Samir and all those who have fled to India and are staying on have managed to procure documents like ration cards, driving licences and voter ID cards using fake documents. Many have even changed their names and shown themselves to be offspring of Indian nationals (mostly their relatives on this side of the border) to get such documents. “But this is a double life we lead and we are extremely uncomfortable with it. We want to end this life of lies and become genuine citizens of India and lead our lives with dignity. In Bangladesh, we never led a dignified life. The Bill gave us hope that for once, we would hold our heads high. But such hoped have been dashed to the ground,” rues Samir.

Samir, Gyaneshwar and others like them blame the Trinamool Congress and the opposition parties for being unsympathetic to their plight. “The Muslim immigrants from Bangladesh come to India in search of work and are welcomed by the Trinamool leaders since they become valuable vote banks. But we who fled persecution and atrocities at the hands of these very Muslims are ignored here even in India. We thought the citizenship bill would save us and give us dignity. But thanks to the Trinamool, we have lost that chance,” said Gyaneshwar.

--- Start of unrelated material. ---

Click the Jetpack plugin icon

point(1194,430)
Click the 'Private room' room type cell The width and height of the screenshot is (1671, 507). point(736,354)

Meanwhile, for those Hindus remaining at Panchagarh, and in the rest of Bangladesh, the grim and painful reality of living as a persecuted helpless minority amidst a largely hostile population is something they have to face every single day there.

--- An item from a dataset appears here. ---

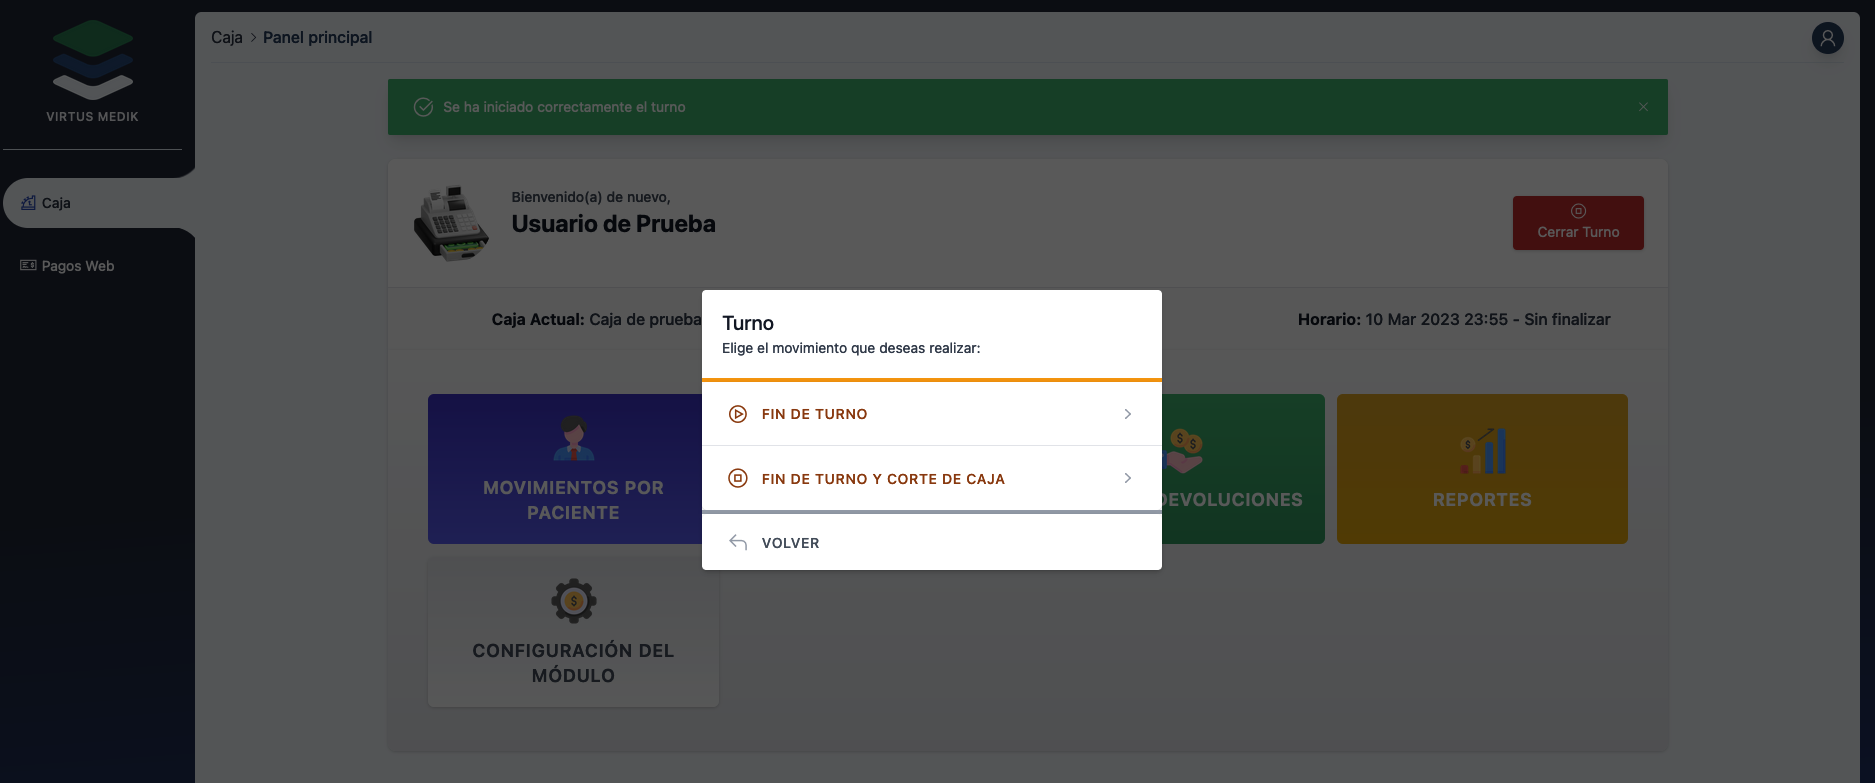Click the patient icon on Movimientos tile

coord(573,438)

The persecution, and the discrimination, is both covert and overt. Most of them dream of coming to India to escape their lives as second-class citizens. Their sorry plight comes to light only when a murder (like this of a Hindu priest or this attack on a mandir, both at Panchagarh), a rape or a crime against them is reported. And such crimes are not uncommon.

What is perhaps worse is the insults and the discrimination they have to face every day. Those who had fled all that had thought they would find peace and dignity in India. But India, too, has now failed them.